Fulacht fia, Caherbarnagh, Co. Cork
Co. Cork |
Settlement Sites
In a field of reclaimed pasture near Caherbarnagh in mid Cork, a kidney-shaped mound sits low in the landscape, unremarkable to anyone who does not know what they are looking at.
It measures roughly eight and a half metres long, six metres wide, and less than a metre high, composed almost entirely of burnt and fire-cracked stone. This is a fulacht fia, a type of prehistoric cooking site found in extraordinary numbers across Ireland, typically Bronze Age in date, and usually identified by exactly this kind of spread: a dark, hummocky mound of shattered rock accumulated over repeated use, often curving in that characteristic kidney or horseshoe shape around a now-vanished trough.

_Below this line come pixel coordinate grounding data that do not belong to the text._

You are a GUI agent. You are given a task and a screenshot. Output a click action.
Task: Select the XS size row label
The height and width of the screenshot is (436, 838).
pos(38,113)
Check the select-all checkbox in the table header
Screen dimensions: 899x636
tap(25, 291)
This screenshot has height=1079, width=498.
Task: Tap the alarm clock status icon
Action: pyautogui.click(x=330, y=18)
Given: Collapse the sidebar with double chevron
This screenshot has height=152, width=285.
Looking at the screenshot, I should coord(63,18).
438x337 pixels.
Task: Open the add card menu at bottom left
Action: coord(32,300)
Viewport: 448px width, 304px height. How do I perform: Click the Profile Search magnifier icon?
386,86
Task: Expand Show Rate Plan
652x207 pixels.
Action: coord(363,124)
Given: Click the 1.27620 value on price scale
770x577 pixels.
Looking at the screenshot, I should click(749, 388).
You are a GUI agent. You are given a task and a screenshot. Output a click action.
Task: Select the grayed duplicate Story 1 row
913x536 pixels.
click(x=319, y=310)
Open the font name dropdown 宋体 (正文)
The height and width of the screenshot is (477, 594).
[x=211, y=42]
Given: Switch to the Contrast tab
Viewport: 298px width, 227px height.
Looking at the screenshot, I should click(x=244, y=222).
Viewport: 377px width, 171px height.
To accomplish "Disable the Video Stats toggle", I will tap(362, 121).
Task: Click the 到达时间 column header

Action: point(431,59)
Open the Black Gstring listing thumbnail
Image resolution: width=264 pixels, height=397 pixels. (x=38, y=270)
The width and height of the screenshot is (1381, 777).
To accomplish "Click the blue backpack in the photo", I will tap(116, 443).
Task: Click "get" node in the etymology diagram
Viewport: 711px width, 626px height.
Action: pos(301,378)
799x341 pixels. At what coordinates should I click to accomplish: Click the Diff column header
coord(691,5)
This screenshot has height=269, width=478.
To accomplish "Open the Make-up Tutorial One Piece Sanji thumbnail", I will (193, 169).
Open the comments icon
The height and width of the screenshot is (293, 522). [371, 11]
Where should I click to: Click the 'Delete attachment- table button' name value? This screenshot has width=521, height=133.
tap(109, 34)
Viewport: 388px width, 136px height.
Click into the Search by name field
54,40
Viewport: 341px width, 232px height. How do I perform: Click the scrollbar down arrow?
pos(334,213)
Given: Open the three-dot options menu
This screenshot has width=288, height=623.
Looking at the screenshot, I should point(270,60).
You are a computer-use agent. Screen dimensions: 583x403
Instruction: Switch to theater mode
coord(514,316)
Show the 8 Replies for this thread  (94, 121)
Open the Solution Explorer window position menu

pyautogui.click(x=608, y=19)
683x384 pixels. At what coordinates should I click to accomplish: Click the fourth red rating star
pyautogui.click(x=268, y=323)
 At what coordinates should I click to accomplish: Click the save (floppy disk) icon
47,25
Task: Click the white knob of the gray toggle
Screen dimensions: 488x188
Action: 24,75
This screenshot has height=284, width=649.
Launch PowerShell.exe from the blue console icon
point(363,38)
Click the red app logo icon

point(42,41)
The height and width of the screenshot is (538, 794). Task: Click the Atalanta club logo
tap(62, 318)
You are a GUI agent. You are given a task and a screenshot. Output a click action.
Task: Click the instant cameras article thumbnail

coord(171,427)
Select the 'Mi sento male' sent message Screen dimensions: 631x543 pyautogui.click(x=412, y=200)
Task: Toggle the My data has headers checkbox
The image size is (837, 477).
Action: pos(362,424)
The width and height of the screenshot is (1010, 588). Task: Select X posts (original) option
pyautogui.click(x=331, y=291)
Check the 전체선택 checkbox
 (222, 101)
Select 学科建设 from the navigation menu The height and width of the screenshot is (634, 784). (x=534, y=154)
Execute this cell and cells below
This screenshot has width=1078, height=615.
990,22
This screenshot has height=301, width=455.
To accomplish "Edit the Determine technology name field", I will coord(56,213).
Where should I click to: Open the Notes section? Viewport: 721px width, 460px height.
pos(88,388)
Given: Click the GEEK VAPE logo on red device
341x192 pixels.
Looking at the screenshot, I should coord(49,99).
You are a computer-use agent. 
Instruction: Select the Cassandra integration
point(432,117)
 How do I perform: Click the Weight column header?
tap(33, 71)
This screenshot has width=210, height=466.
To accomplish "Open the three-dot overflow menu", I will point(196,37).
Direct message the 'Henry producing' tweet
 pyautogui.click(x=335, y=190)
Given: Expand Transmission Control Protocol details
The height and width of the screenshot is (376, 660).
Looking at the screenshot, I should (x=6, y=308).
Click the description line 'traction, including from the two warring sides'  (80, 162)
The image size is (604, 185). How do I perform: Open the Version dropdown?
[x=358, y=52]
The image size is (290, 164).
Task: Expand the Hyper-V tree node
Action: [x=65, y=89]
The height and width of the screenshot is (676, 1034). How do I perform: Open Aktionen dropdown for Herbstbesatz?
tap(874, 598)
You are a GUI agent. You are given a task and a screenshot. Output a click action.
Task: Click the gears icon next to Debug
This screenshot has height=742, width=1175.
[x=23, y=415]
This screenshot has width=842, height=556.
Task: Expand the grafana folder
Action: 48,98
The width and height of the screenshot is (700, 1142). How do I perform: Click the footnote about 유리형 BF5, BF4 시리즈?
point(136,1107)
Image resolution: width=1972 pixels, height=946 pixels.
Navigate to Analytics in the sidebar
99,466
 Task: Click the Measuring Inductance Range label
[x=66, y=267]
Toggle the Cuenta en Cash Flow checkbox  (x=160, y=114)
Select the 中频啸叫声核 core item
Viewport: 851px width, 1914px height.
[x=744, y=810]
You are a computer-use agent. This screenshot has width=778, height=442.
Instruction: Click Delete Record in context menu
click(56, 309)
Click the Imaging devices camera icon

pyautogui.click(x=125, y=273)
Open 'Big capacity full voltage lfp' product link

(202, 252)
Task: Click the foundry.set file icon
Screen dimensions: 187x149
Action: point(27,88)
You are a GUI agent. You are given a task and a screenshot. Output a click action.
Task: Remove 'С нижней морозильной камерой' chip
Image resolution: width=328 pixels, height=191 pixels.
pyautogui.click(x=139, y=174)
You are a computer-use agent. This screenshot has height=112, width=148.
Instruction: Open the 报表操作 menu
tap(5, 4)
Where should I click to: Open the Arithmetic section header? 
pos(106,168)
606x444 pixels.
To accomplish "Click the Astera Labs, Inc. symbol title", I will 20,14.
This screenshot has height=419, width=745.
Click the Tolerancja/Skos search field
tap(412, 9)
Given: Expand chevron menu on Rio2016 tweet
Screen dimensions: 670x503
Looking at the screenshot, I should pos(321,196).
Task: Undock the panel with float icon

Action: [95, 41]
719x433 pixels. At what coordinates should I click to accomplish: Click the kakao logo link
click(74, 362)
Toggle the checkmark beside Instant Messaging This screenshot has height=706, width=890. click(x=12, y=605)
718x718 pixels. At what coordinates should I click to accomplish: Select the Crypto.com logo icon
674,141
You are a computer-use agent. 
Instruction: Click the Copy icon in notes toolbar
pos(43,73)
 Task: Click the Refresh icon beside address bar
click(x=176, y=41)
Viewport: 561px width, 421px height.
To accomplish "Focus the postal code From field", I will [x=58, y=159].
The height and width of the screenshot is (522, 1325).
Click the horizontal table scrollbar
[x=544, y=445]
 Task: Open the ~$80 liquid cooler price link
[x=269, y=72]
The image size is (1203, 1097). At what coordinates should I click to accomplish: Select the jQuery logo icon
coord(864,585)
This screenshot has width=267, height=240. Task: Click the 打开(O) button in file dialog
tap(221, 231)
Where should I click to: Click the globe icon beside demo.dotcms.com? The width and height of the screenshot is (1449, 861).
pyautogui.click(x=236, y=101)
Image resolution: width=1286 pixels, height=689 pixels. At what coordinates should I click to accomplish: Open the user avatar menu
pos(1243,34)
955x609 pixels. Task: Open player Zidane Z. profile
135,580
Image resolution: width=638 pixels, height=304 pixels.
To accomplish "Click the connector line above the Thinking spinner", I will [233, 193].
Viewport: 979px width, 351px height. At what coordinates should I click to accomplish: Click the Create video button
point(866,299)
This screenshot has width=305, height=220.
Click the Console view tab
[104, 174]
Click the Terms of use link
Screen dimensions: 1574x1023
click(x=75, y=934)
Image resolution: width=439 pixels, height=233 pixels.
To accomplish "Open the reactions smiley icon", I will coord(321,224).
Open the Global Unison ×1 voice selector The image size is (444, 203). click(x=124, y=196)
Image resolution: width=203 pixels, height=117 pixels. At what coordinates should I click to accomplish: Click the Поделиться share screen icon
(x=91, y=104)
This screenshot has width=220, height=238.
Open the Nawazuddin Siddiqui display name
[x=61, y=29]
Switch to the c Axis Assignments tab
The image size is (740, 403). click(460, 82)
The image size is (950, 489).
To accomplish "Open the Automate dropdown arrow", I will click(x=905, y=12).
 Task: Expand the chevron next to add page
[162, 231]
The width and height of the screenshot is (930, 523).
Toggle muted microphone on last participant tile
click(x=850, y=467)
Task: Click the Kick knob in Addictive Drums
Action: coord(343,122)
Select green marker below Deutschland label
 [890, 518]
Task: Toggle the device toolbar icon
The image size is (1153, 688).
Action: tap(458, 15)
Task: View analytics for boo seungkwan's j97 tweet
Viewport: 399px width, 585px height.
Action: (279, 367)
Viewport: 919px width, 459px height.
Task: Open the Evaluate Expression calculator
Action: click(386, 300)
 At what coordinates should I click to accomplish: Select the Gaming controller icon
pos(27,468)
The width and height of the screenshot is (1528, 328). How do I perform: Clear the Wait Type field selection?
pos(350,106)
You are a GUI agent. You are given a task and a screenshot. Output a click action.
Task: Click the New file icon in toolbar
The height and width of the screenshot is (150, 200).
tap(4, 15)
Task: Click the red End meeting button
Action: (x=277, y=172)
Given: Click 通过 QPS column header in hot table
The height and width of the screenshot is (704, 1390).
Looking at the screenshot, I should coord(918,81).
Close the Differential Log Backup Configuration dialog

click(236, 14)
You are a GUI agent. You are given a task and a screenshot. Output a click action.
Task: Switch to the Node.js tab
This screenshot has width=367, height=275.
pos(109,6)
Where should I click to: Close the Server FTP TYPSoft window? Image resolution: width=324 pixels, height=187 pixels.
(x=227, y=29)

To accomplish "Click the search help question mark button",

The standard interpretation of fulachta fiadh is that they functioned as outdoor boiling sites, where stone was heated in a fire and then dropped into a water-filled trough, bringing it to temperature for cooking meat or other purposes. The shattered, heat-shocked stones were raked out after each use and discarded to the side, building up over time into the mound that survives today. What makes the Caherbarnagh example quietly notable is its proximity to a second fulacht fia of similar type, located approximately twenty-five metres to the south-west. Whether the two were used simultaneously, or represent separate episodes of activity across a longer stretch of time, is not something the surface evidence can settle. But their closeness suggests this particular patch of ground held some repeated, purposeful significance in the prehistoric landscape, long before it became the agricultural pasture it is today.